◆ Brief ◆
Please transcribe every entry below exactly, without including the pictures.

Data provided START

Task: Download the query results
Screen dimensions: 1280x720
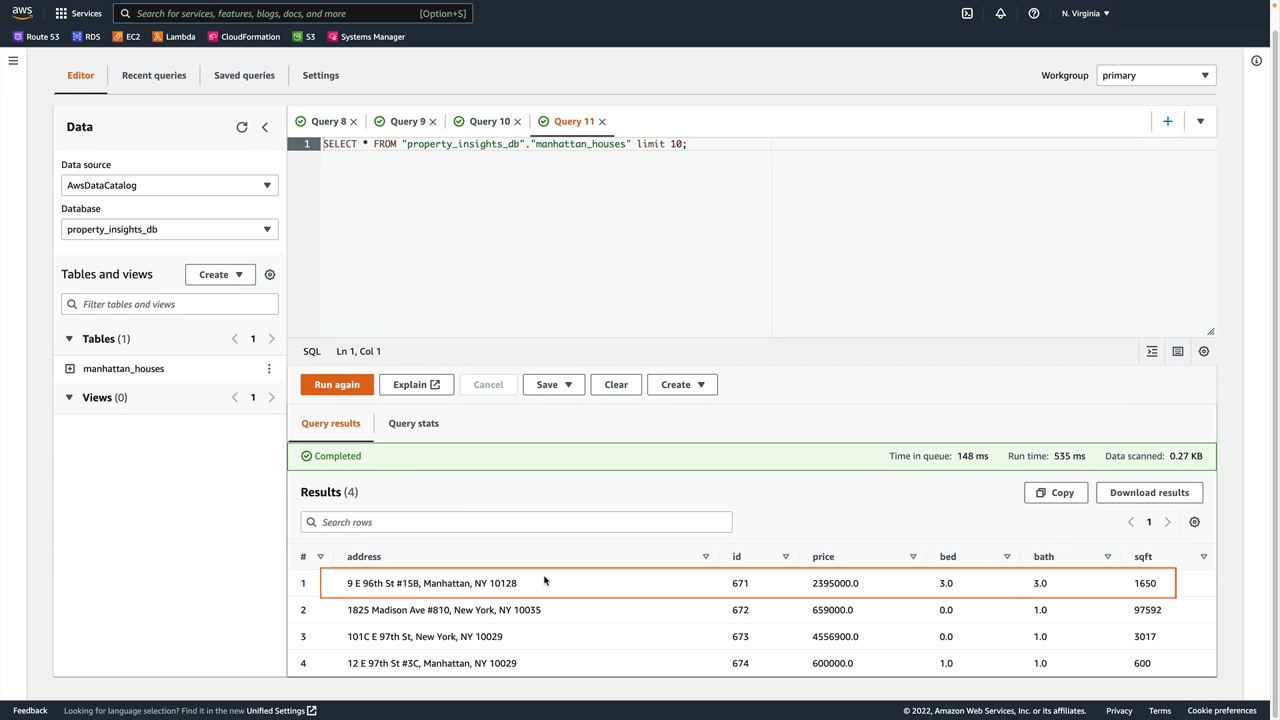Action: coord(1149,492)
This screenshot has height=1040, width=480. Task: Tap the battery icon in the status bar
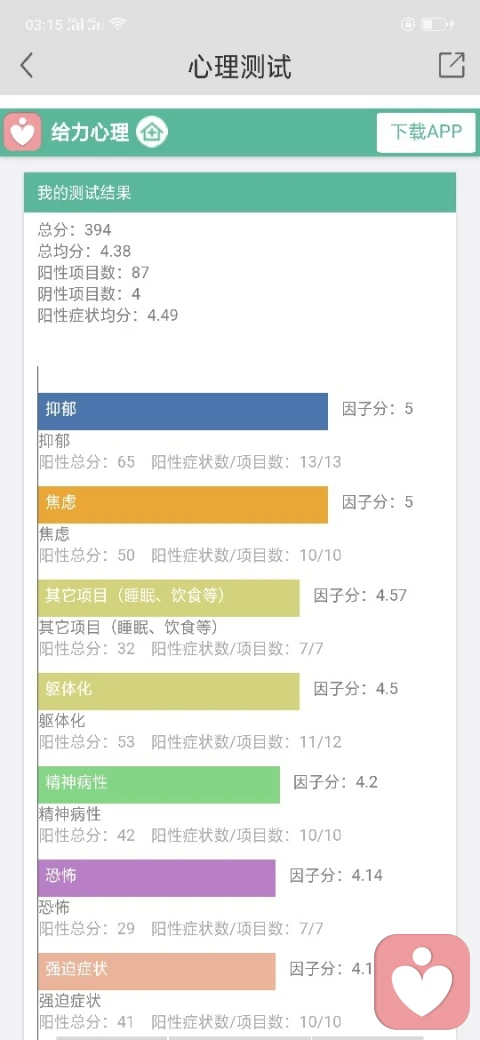[x=436, y=25]
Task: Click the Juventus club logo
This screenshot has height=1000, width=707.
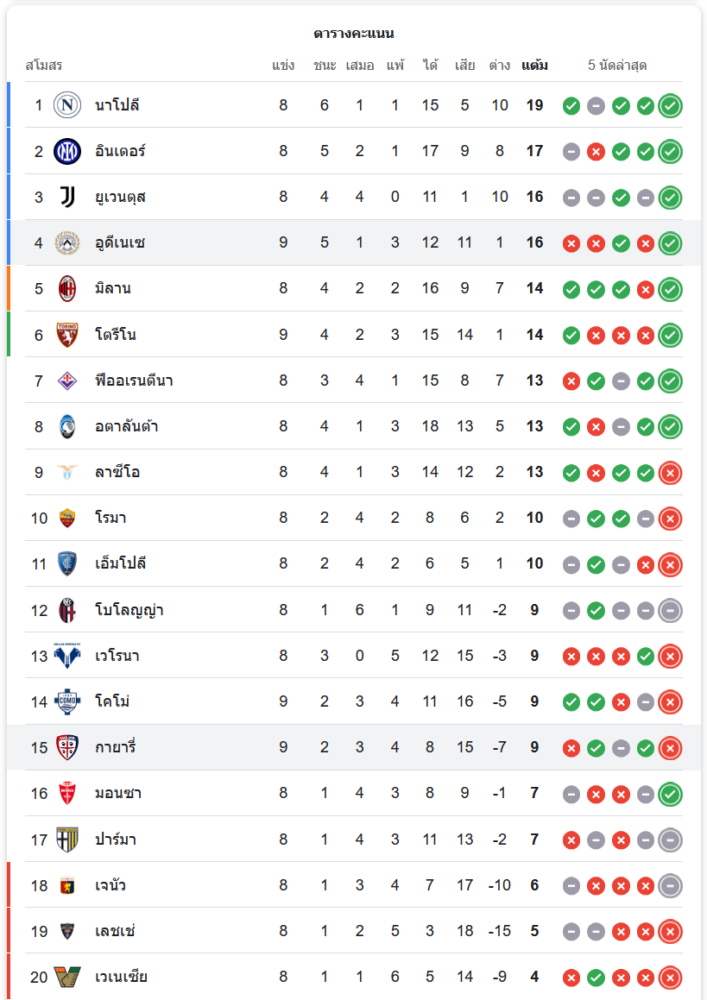Action: [x=67, y=197]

Data provided END

◆ Answer area ◆
Task: Download the query results
Screen dimensions: 1280x720
Action: coord(1149,492)
This screenshot has height=1040, width=480. Task: Tap the battery icon in the status bar
[x=436, y=25]
Task: Click the Juventus club logo
This screenshot has height=1000, width=707.
Action: [x=67, y=197]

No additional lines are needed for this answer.